Michael volvió a gruñir. Por el rabillo del ojo observó cómo el sargento Ya'ir cogía las partituras con gran cuidado y pasaba despacio sus páginas.
– Y eso fue precisamente lo que le pasó al tal Malskat. En su mural del techo de la iglesia había ocho pavos. Pero en el siglo XIII no había pavos en Alemania, porque fue Colón quien los trajo a Europa de América a finales del siglo XV, ¿entiendes?
Michael se contentó con emitir otro gruñido. En el tercer cajón sólo había cajas de puros y más programas de conciertos. Se dirigió al armario.

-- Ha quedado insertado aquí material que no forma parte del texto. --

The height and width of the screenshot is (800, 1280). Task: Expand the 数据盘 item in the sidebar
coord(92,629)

– ¿Qué había pasado? Pues resultó que había sido Malskat quien había pintado el techo. Y a raíz de ese escándalo se descubrieron un montón de cosas más. Por ejemplo, lo de los santos de la catedral. ¿Sabes a qué me refiero?
– No.
– Durante la Segunda Guerra Mundial bombardearon Lübeck, y la catedral gótica fue alcanzada por los bombardeos y el enlucido se desprendió de las paredes. Contrataron a un restaurador, y él anunció que bajo el enlucido parecía haber frescos medievales. Y en 1951, después de tres años de trabajos de restauración, se organizó una gran recepción para enseñar aquel muro, donde había una fila de santos del Nuevo Testamento, figuras de tres metros de alto. En toda Alemania no se conocía nada igual. Causó sensación. Hasta se hicieron tiradas de sellos con esas imágenes. Hoy día deben de valer una fortuna, los sellos esos -reflexionó melancólico-. ¿Me estás escuchando?
Michael gruñó desde dentro del armario, de donde sacó algunas partituras impresas para luego revisar mecánica y desganadamente una serie de abrigos y esmóquines, llegando incluso a desdoblar un jersey de cachemir por si pudiera haber servido de escondite.

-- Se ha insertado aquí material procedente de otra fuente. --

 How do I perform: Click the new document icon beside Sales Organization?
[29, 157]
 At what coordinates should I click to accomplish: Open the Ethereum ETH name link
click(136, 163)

– Y todo el mundo alabó mucho al restaurador que había encontrado y limpiado las pinturas. Pero la historia no terminó ahí. Tiempo después, cuando pillaron a Malskat por el mural de los pavos, resultó que había trabajado de ayudante del restaurador en la catedral. Y confesó que él había pintado aquellos santos, y que además llevaba años falsificando cuadros de los impresionistas franceses. En todo el mundo se encuentran montones de casos parecidos. El falsificador más famoso fue un holandés, Van Meegeren. Y hasta en el museo de arte más importante del mundo, los Uffizi, de Florencia… ¿has estado allí alguna vez?